┌─ Article

Jesus did not come to change life itself. He came to change lives. Jesus did not come to remove all the obstacles people and nature devise to make life even more difficult than it sometimes is. Jesus came to show us how to live this life in spite of all the difficulties and obstacles we encounter each and every day, some of our own making, some because of the sinfulness and selfishness of others, others simply because of the vagaries of life itself.

Sometimes we misunderstand all this. Sometimes we think, or are led to believe – as, it seems, were many of the people Jesus himself was encountering in this passage – that Jesus came to bring back the Garden of Eden, or something close to it. Many believed that the Messiah would institute a reign of God where all things would be made new and nothing bad would ever happen.

As is evident from all of Scripture, neither God nor Jesus ever promised the proverbial rose garden. All that was and is promised is that God will be with us to help us live life in this world with all its difficulties and problems, with all the sinfulness and selfishness that abounds both in our own lives and in the lives of others.

That promise to be with us is enough. It is even more than enough. There are certainly times when we do not deserve God’s love and assistance, grace and strength, so stubborn and stupid and silly are we in the way we live out our lives of faith, partial faith, or simply lack thereof.

No matter what happens to the world around us, Jesus reminds us in this passage that God is always with us. Our task and responsibility is to remain with God by seeking and seeing and serving the Jesus we meet in everyone we encounter every day. If and when we do that, the picture Isaiah paints in today’s first lesson of the peaceable kingdom on earth could become a reality. I repeat, could become a reality if we all did our part.

Several years ago in Spokane I heard Tony Compolo speak to a group of civic leaders in town. He used this text from Isaiah to encourage them to appropriate it for themselves as both a vision to uphold and a rally cry to make that vision become a reality. I have read this passage many, many times, but must admit I had never seen those words in this kind of light before. I had read and seen them in their original context: a vision of hope for the people while they were in exile.

└─
┌─ Information given

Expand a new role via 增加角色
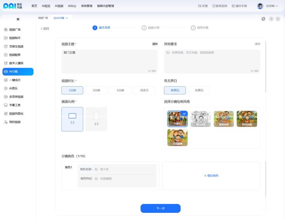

└─
┌─ Information given

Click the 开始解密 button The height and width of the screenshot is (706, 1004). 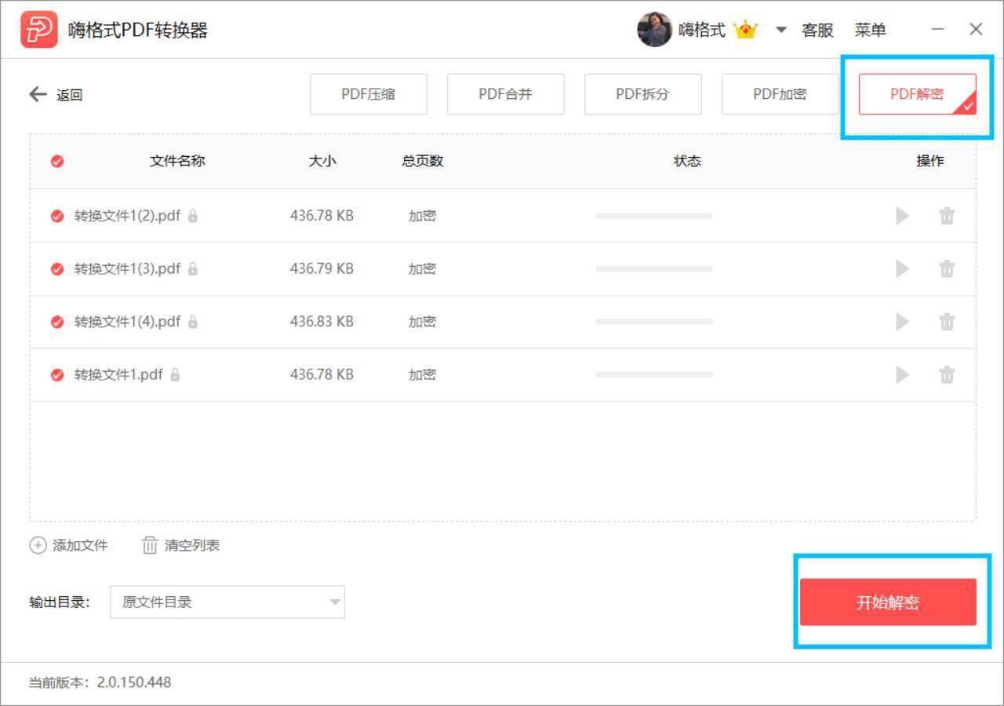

└─
┌─ Information given

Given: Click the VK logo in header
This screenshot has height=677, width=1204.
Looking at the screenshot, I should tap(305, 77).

└─

Set of tasks:
[1] Reproduce the part of the reflection on Jesus and life's difficulties that opens with the words containing "Several years ago" and closes with "were in exile.".
[2] Carry on the reflection on Jesus and life's difficulties, picking up right after its final sentence.
The entries are separate from the reflection on Jesus and life's difficulties.

Solved problems:
[1]
Several years ago in Spokane I heard Tony Compolo speak to a group of civic leaders in town. He used this text from Isaiah to encourage them to appropriate it for themselves as both a vision to uphold and a rally cry to make that vision become a reality. I have read this passage many, many times, but must admit I had never seen those words in this kind of light before. I had read and seen them in their original context: a vision of hope for the people while they were in exile.

[2]
The truth is we are in exile, are we not? We are not living in the kind of world God created for us, a world where infants do not die, where everyone lives a full life, where we can build our own homes and live off the produce of our own crops, where no one is an enemy of another. That is the world God has in mind and in store for us, if only we would see the vision and dream the dream and do what we can, each of us in our own lives, to make that dream and vision begin to come true.

Without a vision we perish because we have nothing to live for. Yet, so often, the visions we claim to have are all too narrow and our dreams too shortsighted. We set goals that are too easily reached and our dreams that are too easily accomplished. We also make them too self-centered. Isaiah’s vision was for the whole world, a world where what he dreamed would become a reality and not just for his own little corner of the world.

Compolo urged those in attendance to think big and broad and not small and narrow. Isaiah did the same. The vision is placed before us. It has been there for several thousand years. In so many ways the Millennium Development Goals are precisely just that. Is it not time we begin to take that vision seriously, make those goals our own, and then work to make it happen? We will not need a defense lawyer to justify our actions. They will speak for themselves. In the process we will be living out our faith, doing God’s work and making Isaiah’s vision a reality.